抄録
【目的】高等学校家庭科の学習では、生徒が自分の生活と結びつけて考えることで、学んだ知識をより深く理解し、実践的にとらえることができる。そのためには教師が一方的に知識を伝達する授業ではなく 、教師と生徒の対話の生成により、生徒が思考を深める授業をすることが必要である。発表者は、高校家庭科教師が生徒の応答を「聴く」ことから行う、教師の瞬時の判断による発話には、対話を生成する発話である場合とそうでない場合があることを明らかにした(1)。家庭科教育における授業研究についての先行研究は、多くが教育内容・教育方法等に関する課題を設定したもので、子どもや教師の視点から授業をとらえた研究は十分ではない。本研究では、授業における生徒と教師の対話の生成要因と対話を生成する教師の発話の種類ついて、生徒への質問紙調査より明らかにする。
【方法】2015年7月から8月にかけて、千葉県の高等学校2年生273名(男子125名 女子148名)を対象に質問紙調査を行った。質問紙調査の内容は 、(1)家庭科は好きか(2)生徒自身が実施した「食生活調査」の結果について①「栄養のバランスがよくないと思いました」と発表したことに対して、②「特にありませんでした」と発表したことに対して、教師の応答を6例示し、その後の会話を「続けたくない(1点)」「どちらかというと続けたくない(2点)」「どちらでもない(3点)」「どちらかというと続けたい(4点)」「続けたい(5点)」の5択とし得点化した。

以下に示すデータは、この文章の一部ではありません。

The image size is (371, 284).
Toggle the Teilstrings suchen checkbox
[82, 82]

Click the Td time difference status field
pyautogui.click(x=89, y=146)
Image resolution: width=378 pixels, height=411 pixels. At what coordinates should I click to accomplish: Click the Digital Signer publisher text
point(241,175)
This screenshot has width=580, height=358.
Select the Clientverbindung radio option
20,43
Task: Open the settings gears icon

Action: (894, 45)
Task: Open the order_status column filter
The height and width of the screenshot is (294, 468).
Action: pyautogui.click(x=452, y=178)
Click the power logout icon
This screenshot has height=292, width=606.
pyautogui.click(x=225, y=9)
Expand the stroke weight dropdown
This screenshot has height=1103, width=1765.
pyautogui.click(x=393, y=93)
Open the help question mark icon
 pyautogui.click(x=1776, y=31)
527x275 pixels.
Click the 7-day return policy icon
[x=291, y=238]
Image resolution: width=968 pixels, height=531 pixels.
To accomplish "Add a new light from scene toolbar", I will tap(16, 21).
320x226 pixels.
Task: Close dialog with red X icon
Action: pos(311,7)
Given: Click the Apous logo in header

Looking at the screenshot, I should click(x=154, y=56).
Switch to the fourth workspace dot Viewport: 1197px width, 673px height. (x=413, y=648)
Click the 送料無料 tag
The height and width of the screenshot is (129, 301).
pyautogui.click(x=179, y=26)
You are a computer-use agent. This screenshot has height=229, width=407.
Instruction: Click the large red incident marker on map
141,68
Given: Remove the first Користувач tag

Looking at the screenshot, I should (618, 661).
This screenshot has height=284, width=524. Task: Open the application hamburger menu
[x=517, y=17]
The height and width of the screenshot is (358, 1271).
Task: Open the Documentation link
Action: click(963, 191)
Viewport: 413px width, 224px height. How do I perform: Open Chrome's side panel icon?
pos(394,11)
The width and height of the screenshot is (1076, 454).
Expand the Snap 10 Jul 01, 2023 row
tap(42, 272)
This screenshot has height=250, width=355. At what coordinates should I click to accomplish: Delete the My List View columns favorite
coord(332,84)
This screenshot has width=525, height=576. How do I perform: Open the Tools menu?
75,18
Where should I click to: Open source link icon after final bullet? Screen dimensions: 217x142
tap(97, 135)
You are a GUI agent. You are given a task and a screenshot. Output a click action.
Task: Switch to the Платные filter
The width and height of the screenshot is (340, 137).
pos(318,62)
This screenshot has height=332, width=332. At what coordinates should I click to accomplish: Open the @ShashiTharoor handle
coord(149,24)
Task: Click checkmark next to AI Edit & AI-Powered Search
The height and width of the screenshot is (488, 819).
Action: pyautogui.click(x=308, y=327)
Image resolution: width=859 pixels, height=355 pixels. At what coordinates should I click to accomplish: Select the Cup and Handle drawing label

【結果・考察】1.教師の応答に対して会話を続けたいと考える要因として、①家庭科が好きか②男女の違い、に着目しt検定を行った。①について12項目中10項目について「とても好き」のほうが平均値が高く、有意差(p<.0.05)が見られたことより、家庭科に対して好意的であるほど会話を続けたいと考えると解釈できる。また、②については、12項目中6項目で男子のほうが平均値が高く、有意差(p<.0.05)が見られたことより、男子のほうが会話を続ける意志が高いことが解釈できる。2.家庭科が「とても好き」「どちらかというと好き」と答えた生徒は62%で半数以上の生徒が家庭科の学習を好意的にとらえていた。3.①②の教師の発話例について生徒が会話を「続けたくない」「どちらかというと続けたくない」と回答した割合は、①「栄養のバランスがよくないと思いました。」と発表したことに対して「なるほど、バランスが良くないと思ったんですね。じゃあなぜそう思ったのですか?」について合わせて23%と最も少なかった。一方「はい、具体的にどのような栄養素や分量などが過不足なのでしょうか。理想の栄養素量については以前勉強しましたがそれに沿って栄養素名や分量などを挙げてみてください。」について59.3%と最も多かった。また②「特にありませんでした」と発表したことに対して「バランスがよかったのですね。食事は誰が作ったのですか。」については合わせて18%と最も少なかった。一方「問題がないというのは摂取量が目安通りということですか?そんな理想の食生活をぜひ発表して。」について合わせて53.4%と最も多かった。教師の発話の内容が「復唱」+「正当化の要請」(主張内容に対して正当化する理由を求める)「受容」+「拡張の要請」(自己の主張に別の内容を付け加えて述べることを求める)であれば生徒は会話を続けたいと感じ、「統合の要請」(生徒の主張を理解し、共通基盤の観点から説明し直すことを要請する)の場合は会話を続けたいと感じないことが明らかになった。生徒の発話を促すために、教師は生徒の発話を「受容」しさらに「正当化の要請」や「拡張の要請」を用いることが有効であることが示唆された。授業における生徒の発話を促すために、教師の発話を改善する研修プログラムの開発が今後の課題である。